Почему в эту ночь Ле Нивец спал меньше обычного? Потому что его команду вызывали тушить пожар. Кто-то громко окликнул его — правда, один только раз, — потом наступила тишина. Ле Нивец подумал сначала, что его подвел слух. Он подождал целых три часа — вдруг кто-нибудь крикнет опять, — но никто больше его не звал. Наконец Ле Нивец решил, что над ним подшутили (даже в бразильских джунглях водятся бездельники, устраивающие ложные вызовы пожарных — без всякой причины, просто чтобы полюбоваться, как те несутся на вызов), и принял свою излюбленную позу: повис кверху лапами и вниз головой. Вдруг дерево, на котором он висел, стало раскачиваться, как от землетрясения, и кто-то гулким, как из бочки, голосом позвал:
— Ле Нивец! Ле Нивец!
Ле Нивец по голосу узнал Бари Бала — довольно крупного медведя, выполнявшего в джунглях весьма ответственную роль вестового пожарной команды, то есть, по существу, функции нашего номера «01».

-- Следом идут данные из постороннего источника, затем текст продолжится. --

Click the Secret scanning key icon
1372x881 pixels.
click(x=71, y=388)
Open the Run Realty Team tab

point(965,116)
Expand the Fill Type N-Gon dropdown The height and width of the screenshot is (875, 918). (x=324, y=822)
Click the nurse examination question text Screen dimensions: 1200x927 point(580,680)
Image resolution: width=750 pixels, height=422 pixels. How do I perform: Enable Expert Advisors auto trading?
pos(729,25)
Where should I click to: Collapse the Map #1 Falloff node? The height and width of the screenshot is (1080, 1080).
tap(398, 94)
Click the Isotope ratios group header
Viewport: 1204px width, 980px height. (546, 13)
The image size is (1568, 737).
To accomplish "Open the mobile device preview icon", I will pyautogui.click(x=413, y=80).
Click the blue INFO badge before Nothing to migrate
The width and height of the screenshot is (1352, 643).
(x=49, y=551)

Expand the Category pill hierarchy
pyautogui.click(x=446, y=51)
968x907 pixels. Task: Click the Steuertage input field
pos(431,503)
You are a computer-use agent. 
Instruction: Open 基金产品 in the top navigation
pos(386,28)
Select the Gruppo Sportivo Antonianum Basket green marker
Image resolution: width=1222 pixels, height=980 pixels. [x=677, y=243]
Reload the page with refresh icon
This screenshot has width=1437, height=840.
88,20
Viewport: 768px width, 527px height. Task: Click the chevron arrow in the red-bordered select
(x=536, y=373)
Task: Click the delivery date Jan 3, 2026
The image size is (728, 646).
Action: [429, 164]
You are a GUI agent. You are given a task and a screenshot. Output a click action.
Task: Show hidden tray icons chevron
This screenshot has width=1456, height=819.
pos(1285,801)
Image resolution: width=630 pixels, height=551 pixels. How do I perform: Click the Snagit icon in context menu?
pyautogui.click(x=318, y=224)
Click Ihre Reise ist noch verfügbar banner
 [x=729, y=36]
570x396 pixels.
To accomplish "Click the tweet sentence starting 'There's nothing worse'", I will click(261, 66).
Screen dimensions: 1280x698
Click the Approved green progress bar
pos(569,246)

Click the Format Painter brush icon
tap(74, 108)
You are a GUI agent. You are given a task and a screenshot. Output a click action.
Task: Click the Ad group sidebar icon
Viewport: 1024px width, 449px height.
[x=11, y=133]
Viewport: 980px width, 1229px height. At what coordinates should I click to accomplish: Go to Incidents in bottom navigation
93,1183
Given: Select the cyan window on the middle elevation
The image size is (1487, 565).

Бари Бал был типом, мягко говоря, флегматичным: примерно в октябре он впадал в спячку и просыпался только к апрелю, что, естественно, не могло не сказываться отрицательно на его деятельности. Тут опять сам собой напрашивается вопрос: зачем поручать дело, требующее особой быстроты реакции и находчивости, типу, который крепко спит целых полгода? Пожалуй, придется мне ответить, как и в первый раз: дело-то было миллиард лет назад, поди узнай теперь — зачем.